“This project investigates ways to share the electromagnetic (radio-frequency) spectrum using an automatic spectrum management system with the potential for order-of-magnitude gains over current static allocation practices,” says Caicedo. “The project prototypes a management system for spectrum sharing within and among disparate services such as communications and active and passive scientific uses.”
The project involves two facilities in West Harlem, New York City: the COSMOS testbed sponsored by the NSF Platforms for Advanced Wireless Research (PAWR) program and the Cooperative Science Center for Earth System Science and Remote Sensing Technologies sponsored by the National Oceanic and Atmospheric Administration (NOAA-CESSRST).
According to NSF, this work is critical because enhancing spectrum sharing will increase the amount of wireless activity that can be supported in the limited available spectrum. In this way, the project helps sustain future economic growth, social benefits and scientific discoveries that are threatened by growing spectrum congestion.

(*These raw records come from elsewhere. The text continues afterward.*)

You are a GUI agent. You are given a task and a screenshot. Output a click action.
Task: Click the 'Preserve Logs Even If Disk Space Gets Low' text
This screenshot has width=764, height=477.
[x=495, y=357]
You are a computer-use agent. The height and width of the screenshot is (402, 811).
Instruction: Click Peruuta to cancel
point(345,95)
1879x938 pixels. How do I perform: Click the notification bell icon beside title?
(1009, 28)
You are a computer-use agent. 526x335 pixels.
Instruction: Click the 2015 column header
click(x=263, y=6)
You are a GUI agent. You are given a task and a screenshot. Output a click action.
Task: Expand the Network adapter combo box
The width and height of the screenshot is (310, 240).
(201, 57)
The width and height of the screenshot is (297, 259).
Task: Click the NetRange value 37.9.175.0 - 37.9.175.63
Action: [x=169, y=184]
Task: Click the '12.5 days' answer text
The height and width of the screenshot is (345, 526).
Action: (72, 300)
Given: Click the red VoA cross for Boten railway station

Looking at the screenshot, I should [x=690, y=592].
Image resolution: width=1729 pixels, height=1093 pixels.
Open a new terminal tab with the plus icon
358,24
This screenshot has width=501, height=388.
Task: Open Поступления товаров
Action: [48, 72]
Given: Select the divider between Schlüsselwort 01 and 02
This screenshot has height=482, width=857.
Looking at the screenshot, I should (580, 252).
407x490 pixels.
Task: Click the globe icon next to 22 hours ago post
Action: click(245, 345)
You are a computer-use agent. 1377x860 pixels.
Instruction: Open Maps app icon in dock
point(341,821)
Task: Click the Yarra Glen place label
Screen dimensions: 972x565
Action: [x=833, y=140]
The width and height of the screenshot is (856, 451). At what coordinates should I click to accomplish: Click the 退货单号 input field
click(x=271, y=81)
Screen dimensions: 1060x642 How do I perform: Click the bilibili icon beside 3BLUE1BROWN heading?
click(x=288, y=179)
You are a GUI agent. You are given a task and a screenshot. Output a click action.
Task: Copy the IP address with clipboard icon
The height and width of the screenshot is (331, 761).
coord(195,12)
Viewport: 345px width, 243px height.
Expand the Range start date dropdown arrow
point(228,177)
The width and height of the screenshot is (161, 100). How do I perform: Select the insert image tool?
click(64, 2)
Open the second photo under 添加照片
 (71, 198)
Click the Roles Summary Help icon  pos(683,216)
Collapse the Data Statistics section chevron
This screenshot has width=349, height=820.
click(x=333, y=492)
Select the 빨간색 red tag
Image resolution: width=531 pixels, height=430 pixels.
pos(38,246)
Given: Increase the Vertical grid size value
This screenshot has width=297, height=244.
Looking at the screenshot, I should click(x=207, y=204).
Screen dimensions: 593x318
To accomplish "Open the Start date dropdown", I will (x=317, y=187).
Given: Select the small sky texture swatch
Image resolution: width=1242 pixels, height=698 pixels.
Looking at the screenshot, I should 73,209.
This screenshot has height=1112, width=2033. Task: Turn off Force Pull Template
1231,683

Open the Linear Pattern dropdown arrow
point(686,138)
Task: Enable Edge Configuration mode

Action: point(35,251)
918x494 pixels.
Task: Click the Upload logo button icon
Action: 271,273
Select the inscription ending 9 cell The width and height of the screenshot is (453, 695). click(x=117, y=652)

Caicedo was recently elected vice chair of a working group of the IEEE Dynamic Spectrum Access Networks Standards Committee. He has served as secretary for the organization since 2015 and will now help oversee the enhancements of SCM as well as the development of future standards for dynamic spectrum access.
In previous research work, Caicedo has collaborated with the City of Syracuse as a testbed to address vacant property issues and public busing concerns. With the latest grant Caicedo and his collaborators will use the grant to develop new techniques and strategies for spectrum access and management. Grant funds will also be used for outreach and educational activities related to spectrum management topics.